[Stored entries]
........
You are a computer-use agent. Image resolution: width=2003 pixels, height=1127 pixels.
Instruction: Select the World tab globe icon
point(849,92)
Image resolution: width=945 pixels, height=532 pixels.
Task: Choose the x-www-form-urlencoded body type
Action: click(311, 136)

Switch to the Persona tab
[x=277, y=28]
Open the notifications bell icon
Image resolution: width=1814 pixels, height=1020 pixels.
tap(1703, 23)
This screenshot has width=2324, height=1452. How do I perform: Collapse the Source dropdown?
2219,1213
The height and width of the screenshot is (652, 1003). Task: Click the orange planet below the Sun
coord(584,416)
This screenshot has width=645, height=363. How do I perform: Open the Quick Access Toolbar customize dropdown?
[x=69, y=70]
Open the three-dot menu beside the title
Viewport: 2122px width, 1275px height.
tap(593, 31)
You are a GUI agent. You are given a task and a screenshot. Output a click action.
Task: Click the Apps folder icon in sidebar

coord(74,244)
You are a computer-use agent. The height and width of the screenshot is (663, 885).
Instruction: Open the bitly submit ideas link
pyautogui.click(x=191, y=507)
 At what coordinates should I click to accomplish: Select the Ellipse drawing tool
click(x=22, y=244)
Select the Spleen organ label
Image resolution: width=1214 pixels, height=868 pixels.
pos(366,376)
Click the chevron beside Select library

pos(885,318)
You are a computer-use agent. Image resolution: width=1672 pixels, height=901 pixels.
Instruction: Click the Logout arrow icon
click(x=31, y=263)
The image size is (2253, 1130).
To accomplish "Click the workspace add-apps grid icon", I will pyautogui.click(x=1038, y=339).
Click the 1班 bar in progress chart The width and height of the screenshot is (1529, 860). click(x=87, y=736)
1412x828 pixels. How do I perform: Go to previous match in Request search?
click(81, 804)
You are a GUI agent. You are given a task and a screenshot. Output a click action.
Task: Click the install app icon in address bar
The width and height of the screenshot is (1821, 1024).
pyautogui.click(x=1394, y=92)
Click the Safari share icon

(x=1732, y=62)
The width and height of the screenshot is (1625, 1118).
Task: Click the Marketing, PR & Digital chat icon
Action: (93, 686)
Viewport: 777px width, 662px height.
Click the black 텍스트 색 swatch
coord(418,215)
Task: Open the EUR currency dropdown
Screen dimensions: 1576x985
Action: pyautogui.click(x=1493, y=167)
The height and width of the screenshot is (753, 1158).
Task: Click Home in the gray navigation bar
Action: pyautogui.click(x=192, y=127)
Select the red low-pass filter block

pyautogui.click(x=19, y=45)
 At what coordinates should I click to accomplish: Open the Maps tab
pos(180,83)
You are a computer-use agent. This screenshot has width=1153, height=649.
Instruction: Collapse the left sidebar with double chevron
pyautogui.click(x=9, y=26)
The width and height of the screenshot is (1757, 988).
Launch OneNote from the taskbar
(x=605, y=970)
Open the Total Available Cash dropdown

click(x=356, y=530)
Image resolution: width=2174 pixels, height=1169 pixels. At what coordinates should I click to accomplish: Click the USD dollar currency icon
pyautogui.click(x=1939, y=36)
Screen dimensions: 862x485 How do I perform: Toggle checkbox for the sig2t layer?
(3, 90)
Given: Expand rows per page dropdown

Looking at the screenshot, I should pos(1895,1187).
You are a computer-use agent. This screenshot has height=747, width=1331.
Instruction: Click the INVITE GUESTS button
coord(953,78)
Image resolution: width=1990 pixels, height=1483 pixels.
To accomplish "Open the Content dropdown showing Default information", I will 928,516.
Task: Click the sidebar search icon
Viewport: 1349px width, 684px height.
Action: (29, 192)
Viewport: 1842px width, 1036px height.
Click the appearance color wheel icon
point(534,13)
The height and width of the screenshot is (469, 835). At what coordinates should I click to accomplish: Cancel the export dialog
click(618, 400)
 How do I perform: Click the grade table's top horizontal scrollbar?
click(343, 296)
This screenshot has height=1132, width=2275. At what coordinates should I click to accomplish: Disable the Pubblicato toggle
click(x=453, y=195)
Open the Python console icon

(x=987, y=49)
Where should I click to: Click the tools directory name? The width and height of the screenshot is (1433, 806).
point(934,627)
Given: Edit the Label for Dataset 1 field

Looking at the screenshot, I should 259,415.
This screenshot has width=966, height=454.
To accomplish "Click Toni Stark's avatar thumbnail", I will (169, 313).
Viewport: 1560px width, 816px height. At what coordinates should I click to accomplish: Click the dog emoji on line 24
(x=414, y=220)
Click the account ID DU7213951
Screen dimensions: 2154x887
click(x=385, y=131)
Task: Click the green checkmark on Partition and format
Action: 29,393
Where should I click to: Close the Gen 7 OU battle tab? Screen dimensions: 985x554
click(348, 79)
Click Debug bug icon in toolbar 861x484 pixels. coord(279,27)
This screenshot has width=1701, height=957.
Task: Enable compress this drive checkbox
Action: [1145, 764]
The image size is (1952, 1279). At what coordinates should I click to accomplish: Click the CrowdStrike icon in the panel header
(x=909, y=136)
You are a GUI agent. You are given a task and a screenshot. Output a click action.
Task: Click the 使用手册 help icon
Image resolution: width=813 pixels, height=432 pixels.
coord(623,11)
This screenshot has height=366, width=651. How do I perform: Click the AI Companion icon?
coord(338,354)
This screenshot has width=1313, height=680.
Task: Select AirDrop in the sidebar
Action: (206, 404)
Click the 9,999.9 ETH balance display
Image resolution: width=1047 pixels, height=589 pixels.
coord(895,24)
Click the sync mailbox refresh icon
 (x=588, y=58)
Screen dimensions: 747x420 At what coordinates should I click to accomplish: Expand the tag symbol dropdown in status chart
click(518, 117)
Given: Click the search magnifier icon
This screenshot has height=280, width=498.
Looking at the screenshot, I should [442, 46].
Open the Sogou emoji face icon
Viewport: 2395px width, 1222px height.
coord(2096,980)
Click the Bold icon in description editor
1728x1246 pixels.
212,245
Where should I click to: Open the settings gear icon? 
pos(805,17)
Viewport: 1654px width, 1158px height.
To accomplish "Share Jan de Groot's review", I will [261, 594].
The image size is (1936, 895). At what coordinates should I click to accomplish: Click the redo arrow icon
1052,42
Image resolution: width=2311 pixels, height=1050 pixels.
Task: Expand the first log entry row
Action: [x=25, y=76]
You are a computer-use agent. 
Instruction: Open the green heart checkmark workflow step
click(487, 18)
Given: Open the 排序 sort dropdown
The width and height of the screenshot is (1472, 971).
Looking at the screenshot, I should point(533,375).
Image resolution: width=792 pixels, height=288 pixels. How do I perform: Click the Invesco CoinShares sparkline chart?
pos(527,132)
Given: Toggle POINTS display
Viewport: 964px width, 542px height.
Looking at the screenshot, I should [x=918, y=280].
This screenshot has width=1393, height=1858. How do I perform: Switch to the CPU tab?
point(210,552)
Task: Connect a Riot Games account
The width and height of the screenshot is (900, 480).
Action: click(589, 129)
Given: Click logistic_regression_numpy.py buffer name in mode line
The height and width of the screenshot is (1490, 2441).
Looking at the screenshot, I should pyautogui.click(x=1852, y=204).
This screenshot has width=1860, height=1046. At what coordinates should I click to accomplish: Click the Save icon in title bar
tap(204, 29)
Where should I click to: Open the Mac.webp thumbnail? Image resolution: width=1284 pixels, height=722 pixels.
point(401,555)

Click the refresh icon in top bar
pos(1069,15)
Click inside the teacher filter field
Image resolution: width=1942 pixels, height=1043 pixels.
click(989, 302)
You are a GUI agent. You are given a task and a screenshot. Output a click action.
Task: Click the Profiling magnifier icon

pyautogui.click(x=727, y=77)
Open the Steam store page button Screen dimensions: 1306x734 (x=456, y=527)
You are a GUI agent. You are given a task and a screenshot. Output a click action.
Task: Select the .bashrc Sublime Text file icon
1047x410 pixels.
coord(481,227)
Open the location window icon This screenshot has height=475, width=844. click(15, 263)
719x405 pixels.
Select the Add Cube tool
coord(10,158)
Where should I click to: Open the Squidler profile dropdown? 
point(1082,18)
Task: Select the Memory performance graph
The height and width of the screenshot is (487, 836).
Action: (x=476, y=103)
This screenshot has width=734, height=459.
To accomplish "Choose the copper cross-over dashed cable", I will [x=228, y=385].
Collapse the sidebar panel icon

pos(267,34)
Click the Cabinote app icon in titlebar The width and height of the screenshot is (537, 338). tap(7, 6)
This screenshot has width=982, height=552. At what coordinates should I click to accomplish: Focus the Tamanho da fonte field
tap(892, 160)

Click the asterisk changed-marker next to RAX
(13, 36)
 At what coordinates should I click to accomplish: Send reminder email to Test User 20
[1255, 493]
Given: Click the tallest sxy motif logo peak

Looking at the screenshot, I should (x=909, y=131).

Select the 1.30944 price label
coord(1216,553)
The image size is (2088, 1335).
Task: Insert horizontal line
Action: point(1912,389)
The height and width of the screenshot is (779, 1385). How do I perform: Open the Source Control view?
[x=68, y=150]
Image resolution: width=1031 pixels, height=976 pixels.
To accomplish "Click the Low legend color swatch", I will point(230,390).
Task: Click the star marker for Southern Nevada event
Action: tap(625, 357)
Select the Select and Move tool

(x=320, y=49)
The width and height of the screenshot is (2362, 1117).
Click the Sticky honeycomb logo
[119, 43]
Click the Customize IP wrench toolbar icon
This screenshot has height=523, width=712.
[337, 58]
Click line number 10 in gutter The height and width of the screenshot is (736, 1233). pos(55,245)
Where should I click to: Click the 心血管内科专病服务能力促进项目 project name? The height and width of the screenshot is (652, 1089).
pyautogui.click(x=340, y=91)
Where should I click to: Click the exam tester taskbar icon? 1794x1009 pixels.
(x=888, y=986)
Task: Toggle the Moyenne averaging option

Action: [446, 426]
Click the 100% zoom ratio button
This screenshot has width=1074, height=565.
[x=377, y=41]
........
WHAT TO WORK ON -
Lines holding "computer": please count them in the data above and reply with the number alone.

RESPONSE AREA -
6